Richard tells me that the TJCrew subreddit has been an indispensable support system during the pandemic. “We only know what’s going on in our store, and that depends on how transparent the manager is,” he says. By following the conversation on Reddit, he’s able to keep track of everything: confirmed coronavirus cases in Trader Joe’s buildings as well as the impromptu policies that have filtered into the other locations. It offers a vital sense of clarity during a disorienting time. “I’ve learned a lot about changes that were happening to the stores long before they actually began in our store,” Richard adds.

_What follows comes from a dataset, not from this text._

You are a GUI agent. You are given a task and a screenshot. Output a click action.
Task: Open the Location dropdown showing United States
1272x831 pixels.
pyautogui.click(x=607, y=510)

Tyler tells me that he thinks the current dissatisfaction with Trader Joe’s management and the burgeoning whisper networks on the internet might open the door for a fully voiced unionization effort on the other end of the pandemic. More than 20,000 Trader Joe’s employees signed a petition demanding hazard pay. The company acquiesced with what Richard described as a “tiny” bonus program, equivalent to a taxed $2 an hour for his shifts over the previous month. “It felt more like ‘shut up’ money than ‘thank you’ money,” he said. Right now, one of the most active posts on the r/TJCrew subreddit is dedicated to the germ of a Trader Joe’s union — something that was hard to imagine just a few months ago — so that the workers could bargain for more than a stipend.

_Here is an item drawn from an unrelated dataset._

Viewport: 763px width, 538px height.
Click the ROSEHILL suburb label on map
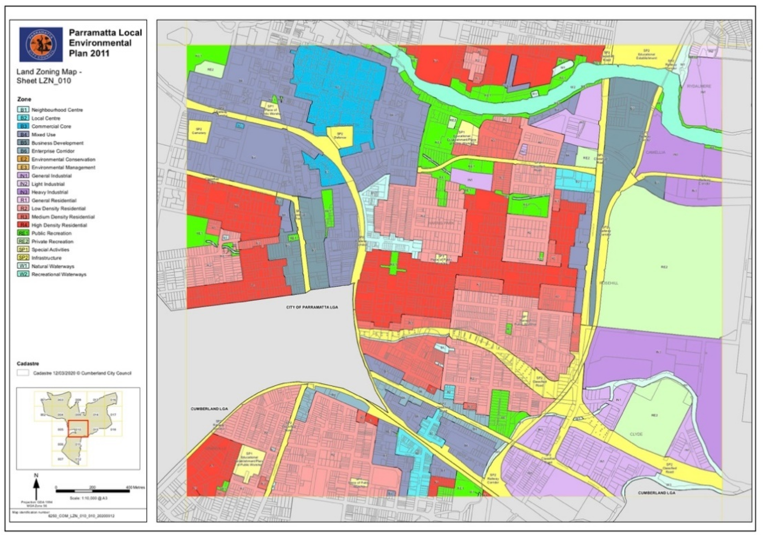(608, 283)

This is a shock for those who’ve dedicated themselves to organizing a labor movement in the American retail sector. Adam Ryan, a 31-year-old Target employee in Virginia who has piloted the Target Workers Unite advocacy group since 2018, has noticed a burst of activity on his website and Facebook page in the past month. Like every other essential business in the country, Ryan says Target employees feel underwater and out of the loop. When I first interviewed him on April 8, Ryan said he’d been promised plexiglass sneeze guards and protective masks, neither of which had materialized. When I checked back with Ryan on April 21, he said the protective gear did finally arrive the week before. A Target representative chalked up any delays to “the process of rolling them out.”

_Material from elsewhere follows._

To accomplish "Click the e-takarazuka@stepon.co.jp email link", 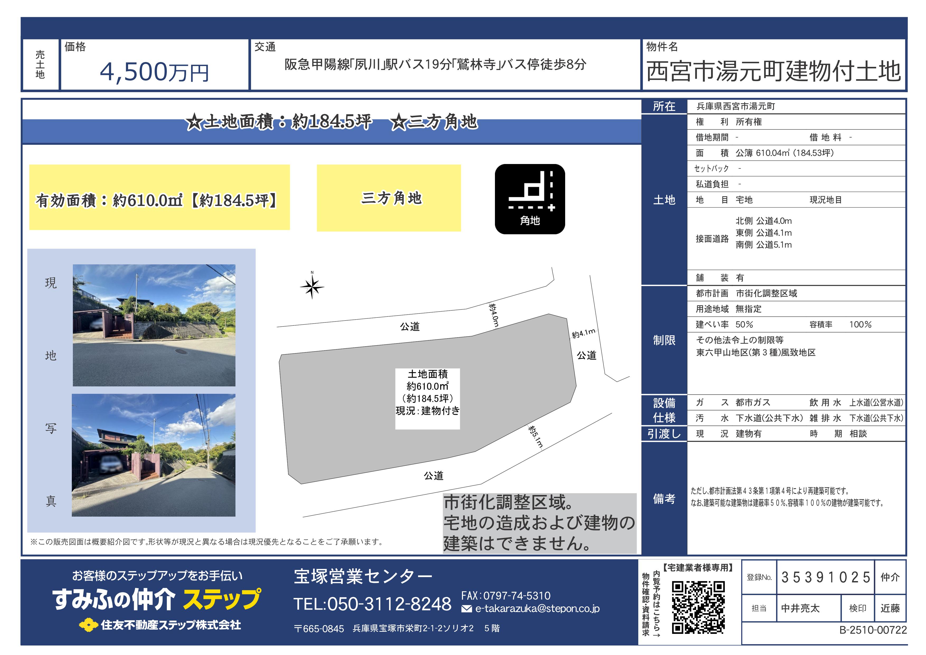I will coord(537,609).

The Target Workers Unite Facebook page recently highlighted a flyer allegedly distributed by management with instructions on how to create your own masks out of a “bandana, dishcloths, or socks” as a stopgap solution during the pandemic. Ryan hopes that maybe, as the outrage roils and the communication between workers continues to solidify as a collective front, he might have a popular movement on his hands.

“I think it’s causing an upsurge in labor activity and worker activity. I don’t think that’s going away anytime soon,” says Ryan. “Normally, if someone has an issue with their jobs, they’ll just quit. But now, jobs are scarce so folks can no longer quit. I think that gives us labor organizers an opportunity to say, ‘Here’s an alternative to address these problems.’”

Richard, on the other hand, isn’t interested in a unionization effort. Right now, he believes that management will eventually turn things around and present a greater capacity for leadership and empathy than they’ve demonstrated in recent weeks. But even he admits that, in the future, he’s not sure if the pristine, family-oriented image the company sells to its workforce will ever feel authentic again. He remembers a contest Trader Joe’s held in February, where stores were asked to move 100 typically low-selling products a day for the entire month. The reward? A pizza party and a T-shirt. That wasn’t much then, and it feels particularly hollow now.

“Some will forever be sipping that TJ’s Kool-Aid, but a lot feel angered and betrayed by the company’s lack of effort to really protect us,” says Richard. “Trader Joe’s is typically a great place to work, and if I have to work retail I’d rather work here than any other store. It’s just this response to Covid-19 that has been horribly executed thus far.”

Ryan is less charitable when asked for his estimate of Target’s management. “The only concern of these corporations is keeping commerce flowing,” he says. “It’s becoming more blatantly obvious that it’s profit over people for these companies.”